Legacy applications are still extremely common in enterprises. Whether it’s an ERP system built fifteen years ago, a monolithic Java EE application, or an older .NET project, these systems often continue to support critical business processes. Fully replacing them is rarely a realistic option: the cost (available resources?), the risks (are there tests?), and potential service disruptions would be too significant.

Why legacy applications become problematic

Over time, technical debt accumulates. I know this from experience, after working for more than 10 years on the same software. Technical debt usually does not become a priority until it starts causing real issues, which is why it can grow to become very large and impactful.

Dependencies are no longer maintained, frameworks become obsolete, and so on. It also becomes increasingly difficult to integrate new services, whether it’s REST APIs, cloud solutions, or modern analytics tools.

On top of that, there is often a lack of documentation and automated tests. Every change becomes risky, because no one can guarantee it won’t break an existing feature. Over time, functional knowledge may also have been lost within the development team.

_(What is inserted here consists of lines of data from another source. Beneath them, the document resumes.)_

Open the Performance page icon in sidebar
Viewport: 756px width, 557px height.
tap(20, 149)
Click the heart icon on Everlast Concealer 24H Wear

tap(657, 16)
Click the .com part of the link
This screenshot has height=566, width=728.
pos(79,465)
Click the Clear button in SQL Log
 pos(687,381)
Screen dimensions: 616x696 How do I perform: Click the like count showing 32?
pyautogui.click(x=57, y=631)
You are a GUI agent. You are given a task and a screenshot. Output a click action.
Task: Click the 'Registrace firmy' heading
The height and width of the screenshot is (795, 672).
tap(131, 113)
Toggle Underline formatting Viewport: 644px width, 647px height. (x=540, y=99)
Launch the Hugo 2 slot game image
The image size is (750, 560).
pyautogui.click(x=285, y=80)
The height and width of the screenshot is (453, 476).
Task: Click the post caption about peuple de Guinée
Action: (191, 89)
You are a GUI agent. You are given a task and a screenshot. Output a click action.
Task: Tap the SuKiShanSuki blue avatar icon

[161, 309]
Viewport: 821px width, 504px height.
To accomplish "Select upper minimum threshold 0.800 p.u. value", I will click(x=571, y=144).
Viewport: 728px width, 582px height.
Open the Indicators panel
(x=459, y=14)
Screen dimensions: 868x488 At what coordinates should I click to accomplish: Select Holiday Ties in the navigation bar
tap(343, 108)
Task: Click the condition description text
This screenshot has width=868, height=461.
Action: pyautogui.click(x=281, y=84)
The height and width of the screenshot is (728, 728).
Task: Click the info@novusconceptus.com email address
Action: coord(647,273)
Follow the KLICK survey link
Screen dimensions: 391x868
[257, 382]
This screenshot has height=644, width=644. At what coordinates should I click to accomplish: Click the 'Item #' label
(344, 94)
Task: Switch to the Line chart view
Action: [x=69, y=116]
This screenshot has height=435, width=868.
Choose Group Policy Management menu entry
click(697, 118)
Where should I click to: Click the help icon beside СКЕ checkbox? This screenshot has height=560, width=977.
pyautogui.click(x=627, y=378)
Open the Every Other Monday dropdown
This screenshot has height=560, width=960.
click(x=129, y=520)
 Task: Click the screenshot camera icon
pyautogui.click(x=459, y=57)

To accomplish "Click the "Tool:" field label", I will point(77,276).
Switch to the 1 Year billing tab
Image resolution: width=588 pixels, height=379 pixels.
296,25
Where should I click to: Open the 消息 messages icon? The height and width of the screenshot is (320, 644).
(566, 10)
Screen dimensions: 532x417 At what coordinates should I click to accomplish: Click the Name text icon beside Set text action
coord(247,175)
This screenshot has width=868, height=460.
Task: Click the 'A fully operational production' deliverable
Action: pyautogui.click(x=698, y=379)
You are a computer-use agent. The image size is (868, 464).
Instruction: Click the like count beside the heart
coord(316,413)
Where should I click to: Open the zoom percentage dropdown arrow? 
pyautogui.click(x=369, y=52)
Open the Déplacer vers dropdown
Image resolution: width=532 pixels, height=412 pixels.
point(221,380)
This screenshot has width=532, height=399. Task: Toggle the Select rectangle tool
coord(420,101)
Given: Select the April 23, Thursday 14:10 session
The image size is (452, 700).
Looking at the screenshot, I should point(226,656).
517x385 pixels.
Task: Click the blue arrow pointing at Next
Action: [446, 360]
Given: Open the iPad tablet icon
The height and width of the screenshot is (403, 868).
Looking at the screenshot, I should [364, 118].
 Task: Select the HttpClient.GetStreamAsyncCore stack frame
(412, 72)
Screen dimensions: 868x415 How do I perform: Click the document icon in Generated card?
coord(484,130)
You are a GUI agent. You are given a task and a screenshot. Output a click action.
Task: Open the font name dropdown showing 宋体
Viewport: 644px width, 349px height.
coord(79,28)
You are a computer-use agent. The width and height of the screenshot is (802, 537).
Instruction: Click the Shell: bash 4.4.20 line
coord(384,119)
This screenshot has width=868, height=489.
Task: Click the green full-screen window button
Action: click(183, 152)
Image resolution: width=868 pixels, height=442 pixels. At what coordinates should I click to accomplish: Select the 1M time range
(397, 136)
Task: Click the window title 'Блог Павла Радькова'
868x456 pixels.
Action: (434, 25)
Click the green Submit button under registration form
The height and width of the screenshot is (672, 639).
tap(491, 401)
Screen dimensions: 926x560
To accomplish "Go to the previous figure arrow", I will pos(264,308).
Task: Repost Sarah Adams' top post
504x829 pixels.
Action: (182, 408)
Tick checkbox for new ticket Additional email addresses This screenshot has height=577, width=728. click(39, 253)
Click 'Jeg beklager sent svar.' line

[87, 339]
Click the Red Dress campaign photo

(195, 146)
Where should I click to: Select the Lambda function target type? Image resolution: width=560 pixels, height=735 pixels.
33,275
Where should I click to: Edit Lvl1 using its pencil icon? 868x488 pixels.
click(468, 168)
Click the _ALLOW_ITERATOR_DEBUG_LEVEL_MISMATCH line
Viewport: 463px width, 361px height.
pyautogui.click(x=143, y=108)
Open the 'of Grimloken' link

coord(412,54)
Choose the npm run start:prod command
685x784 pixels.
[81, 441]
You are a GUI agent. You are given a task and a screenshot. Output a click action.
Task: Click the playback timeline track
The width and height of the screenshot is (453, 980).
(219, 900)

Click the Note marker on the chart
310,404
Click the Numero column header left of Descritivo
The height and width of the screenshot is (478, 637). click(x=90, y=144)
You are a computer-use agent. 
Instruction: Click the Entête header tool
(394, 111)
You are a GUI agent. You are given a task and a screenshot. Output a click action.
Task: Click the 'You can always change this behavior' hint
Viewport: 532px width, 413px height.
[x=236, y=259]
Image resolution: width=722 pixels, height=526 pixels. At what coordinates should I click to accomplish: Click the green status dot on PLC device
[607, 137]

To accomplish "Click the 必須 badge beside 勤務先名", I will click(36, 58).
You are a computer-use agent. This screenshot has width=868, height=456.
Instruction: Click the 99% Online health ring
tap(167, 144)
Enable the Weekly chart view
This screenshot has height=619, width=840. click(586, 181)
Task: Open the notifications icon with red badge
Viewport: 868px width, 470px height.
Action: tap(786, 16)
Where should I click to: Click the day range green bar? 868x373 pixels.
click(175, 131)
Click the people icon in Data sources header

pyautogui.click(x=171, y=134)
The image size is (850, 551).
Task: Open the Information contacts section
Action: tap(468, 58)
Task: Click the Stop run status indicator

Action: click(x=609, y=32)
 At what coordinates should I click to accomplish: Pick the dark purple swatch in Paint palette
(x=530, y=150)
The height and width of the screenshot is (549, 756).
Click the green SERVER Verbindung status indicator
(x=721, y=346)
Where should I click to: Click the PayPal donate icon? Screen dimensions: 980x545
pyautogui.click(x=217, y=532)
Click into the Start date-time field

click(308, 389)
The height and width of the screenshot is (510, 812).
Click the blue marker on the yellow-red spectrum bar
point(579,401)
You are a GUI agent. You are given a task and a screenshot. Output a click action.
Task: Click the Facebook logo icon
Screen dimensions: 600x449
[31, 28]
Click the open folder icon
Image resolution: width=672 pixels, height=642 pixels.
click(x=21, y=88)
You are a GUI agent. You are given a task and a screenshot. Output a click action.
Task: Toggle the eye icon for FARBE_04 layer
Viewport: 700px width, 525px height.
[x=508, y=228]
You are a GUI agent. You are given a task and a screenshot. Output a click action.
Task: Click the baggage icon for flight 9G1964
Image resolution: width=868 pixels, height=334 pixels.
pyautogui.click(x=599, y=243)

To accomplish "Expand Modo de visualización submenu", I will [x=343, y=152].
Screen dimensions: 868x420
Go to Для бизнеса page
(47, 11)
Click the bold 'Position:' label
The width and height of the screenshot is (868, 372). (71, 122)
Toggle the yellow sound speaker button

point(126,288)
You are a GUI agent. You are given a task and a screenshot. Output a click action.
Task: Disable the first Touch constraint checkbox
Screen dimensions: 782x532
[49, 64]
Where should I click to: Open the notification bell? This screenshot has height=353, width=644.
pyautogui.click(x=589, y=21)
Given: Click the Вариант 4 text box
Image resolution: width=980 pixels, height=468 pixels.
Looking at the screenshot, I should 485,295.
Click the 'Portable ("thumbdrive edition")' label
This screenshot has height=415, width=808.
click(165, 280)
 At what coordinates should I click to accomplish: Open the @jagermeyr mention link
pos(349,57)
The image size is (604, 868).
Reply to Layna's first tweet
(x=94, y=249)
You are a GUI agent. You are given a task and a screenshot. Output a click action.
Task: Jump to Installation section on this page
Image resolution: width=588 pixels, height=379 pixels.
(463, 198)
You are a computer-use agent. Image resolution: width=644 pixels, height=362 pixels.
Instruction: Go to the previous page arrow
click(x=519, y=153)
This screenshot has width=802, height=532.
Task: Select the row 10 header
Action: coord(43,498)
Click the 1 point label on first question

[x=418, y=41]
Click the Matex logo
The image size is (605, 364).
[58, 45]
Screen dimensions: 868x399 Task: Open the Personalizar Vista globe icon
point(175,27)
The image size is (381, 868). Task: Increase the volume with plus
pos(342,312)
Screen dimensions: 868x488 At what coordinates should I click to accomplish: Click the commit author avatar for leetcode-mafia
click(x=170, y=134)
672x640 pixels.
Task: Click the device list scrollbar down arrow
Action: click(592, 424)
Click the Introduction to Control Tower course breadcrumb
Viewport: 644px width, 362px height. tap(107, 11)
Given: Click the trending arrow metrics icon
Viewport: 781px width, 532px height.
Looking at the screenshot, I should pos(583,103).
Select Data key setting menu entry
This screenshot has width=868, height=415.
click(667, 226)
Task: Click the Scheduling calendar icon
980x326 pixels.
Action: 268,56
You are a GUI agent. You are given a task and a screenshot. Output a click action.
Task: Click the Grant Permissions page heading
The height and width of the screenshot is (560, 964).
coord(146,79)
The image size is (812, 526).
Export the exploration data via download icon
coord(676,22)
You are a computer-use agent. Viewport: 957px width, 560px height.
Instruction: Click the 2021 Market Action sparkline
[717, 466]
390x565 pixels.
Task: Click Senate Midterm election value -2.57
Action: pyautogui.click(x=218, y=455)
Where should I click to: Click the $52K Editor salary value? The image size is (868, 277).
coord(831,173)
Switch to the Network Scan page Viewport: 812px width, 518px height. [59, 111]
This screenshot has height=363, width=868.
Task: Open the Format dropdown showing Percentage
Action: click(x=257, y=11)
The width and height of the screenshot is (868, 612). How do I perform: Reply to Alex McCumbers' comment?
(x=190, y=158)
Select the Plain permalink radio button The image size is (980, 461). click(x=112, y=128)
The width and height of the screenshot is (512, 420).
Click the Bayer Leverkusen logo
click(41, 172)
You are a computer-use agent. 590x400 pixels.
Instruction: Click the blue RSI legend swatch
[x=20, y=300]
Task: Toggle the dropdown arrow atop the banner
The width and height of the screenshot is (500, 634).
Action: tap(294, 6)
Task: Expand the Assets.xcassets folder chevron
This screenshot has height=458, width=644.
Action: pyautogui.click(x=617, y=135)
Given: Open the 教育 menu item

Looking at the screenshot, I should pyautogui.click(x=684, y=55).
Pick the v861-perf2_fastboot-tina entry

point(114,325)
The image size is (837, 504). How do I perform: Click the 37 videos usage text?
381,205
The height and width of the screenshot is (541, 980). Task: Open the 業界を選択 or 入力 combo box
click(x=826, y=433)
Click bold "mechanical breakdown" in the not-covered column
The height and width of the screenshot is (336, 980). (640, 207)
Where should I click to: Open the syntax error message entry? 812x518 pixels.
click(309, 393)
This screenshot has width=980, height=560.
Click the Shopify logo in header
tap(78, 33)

Main modernization strategies

The first mistake is trying to rewrite everything from scratch. A full rewrite can take several years and introduces new bugs. It also requires enough resources to maintain the legacy system while developing the new version in parallel. And those who maintain the existing system may even feel a bit jealous of those working on the rewrite.

A more incremental approach is often more effective. Refactoring allows you to improve code without changing its behavior, while the Strangler Fig Pattern gradually replaces parts of an application with new services.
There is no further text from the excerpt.